Yes, after staying on top of it all, yes way high on the crest, after being slammed about for forty days and forty nights, after doing all that could help manifest the divine will of absolute newness, a new world, a new life, a new  coast, a new state, a new earth... you realize that the very action of riding on the crest of the wave (even with all of those animals two by two) has made newness impossible, what do you do?

Note: We don't lose hope.

Note: This isn’t about them as compared to us. It’s not about Noach as other. It’s not about all others destroyed to make room for a new paradigm.  It’s about us. That world in the parsha Noach is our world. That war is our war. That murder is our murder. That dirt is our dirt. That disgust is our disgust. That pretense is our pretense. That behavioral sink in the name of God is our behavioral sink. That twisting of soul is our soul. That flood is our flood, the one we call in our hearts when all else fails, when the only alternative is the clean slate.

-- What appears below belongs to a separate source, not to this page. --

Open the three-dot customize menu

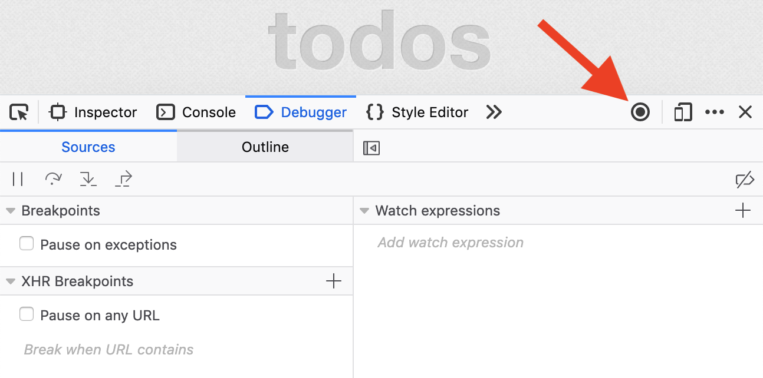(x=714, y=112)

The paradoxical clean slate that can’t (by very definition) be a clean slate.

We are as Rabbi Schneur Zalman describes… the nefesh bahama as well as the holy nefesh Noach. As much as we yearn to erase our mistakes, our silly words, our outrageous behavior, our self righteousness, our judgment, our cruelty, the blood on our hands, there isn’t any erasing.  Yes, we can try the vacations, the saunas, the yoga, the religions, the drugs, the alcohol, the self help books, the music, the sources, the scholarly manifestos, the money, the status and reputation… but none of this can rush through our veins and drown out the tiny little memories of our same very tiny hurtful actions. Or if it does, it grabs the beauty along with it.  

Well then after the whole fiasco….after a state of almost-destruction….and now the sun comes out and shines right on us…and we are in the spotlight…what do we do?

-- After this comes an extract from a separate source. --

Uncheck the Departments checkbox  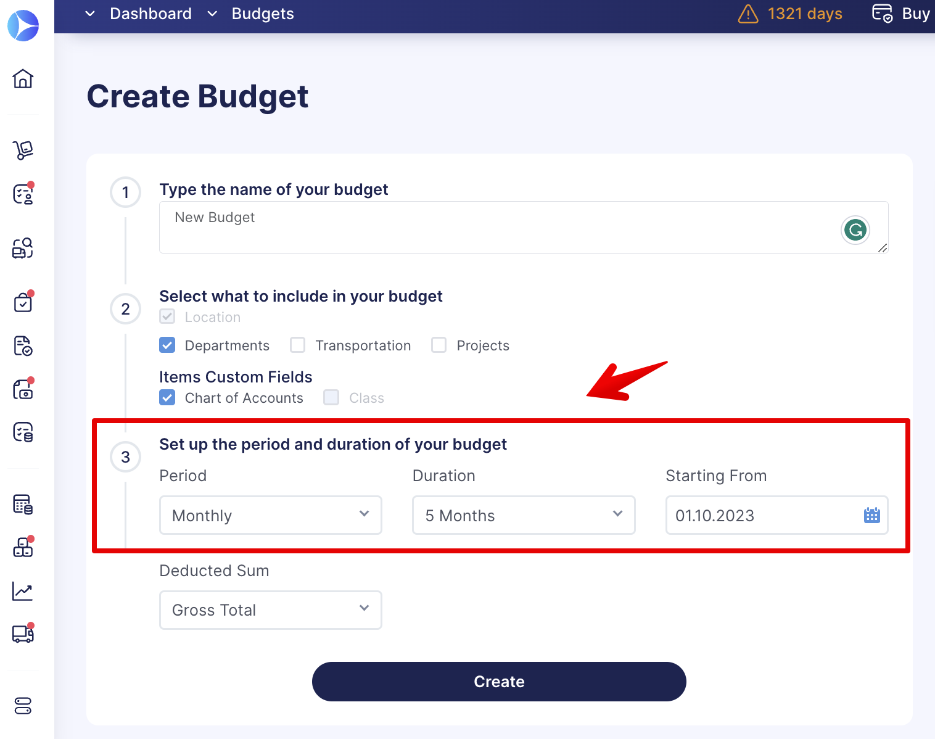(x=167, y=345)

Note: We face it, face ourselves.

And if Rabbi Nehemiah of Talmud is correct in Genesis Rabbah 30:9…then we have to look real deep.  Noach, he says, is a tightly shut vial of perfume in a graveyard.  If this is Noach, then what are we?

Trying to figure that out is the work of a lifetime.

It is the work of acceptance. Of love, not destruction. We forgive ourselves, our neighbors, our God, with hands open wide. We realize that a flood of study, of words, of music, of meditation, of water, of partying, of praying...a flood of anything to blot out a past reality.... is not the answer. Nothing created can ever be lost, the evil along with the good. As with Amalek, we remember to wipe him off the metaphorical slate. We are not to forget.  We therefore embrace all.  We walk in God’s ways and offer a rainbow, a b’rit to those who have hurt us most, the dead in their graves and the living in their graves. We know after all that (as it says in Samhedrin 56) God established a covenant with all of humanity through Noach. We also remember the beautiful teaching of Sotah 14a where Rabbi Simlai  teaches that Torah begins and ends with acts of chesed.

We therefore  walk over the hill and see with grace and gratitude the beauty that does remain before us, even on that dirty slate. We give ourselves in full sacrifice like sparks of light flying heartily into the heavens. We don't give up. We grow strong.  Strong enough to manifest divine behavior. Strong enough to walk beyond past weakness. Strong enough to submit, give in, and share those sparks with all people, all friends, eyes open.

As Walt Whitman says, we embrace a blade of grass.
As Dylan Thomas says, we hear the pebbles chiming in the holy streams.
As Alan Ginsberg says, (we see those) who wandered around and around at midnight in a railroad yard wondering where to go and went, leaving no broken hearts.
As William Blake asks, (we question) what immortal hand or eye could frame our fearful symmetry?

As Isaiah says in 54:10….For the mountains may be removed and the hills may shake, but My chesed or loving kindness will not be removed from you, And My covenant of peace will not be shaken.

 Many mystics and rabbis and teachers of Talmud have expressed this in so many different tongues and languages.  This teaching of tolerance is the language (beyond any Tower of Babel) that connects us all.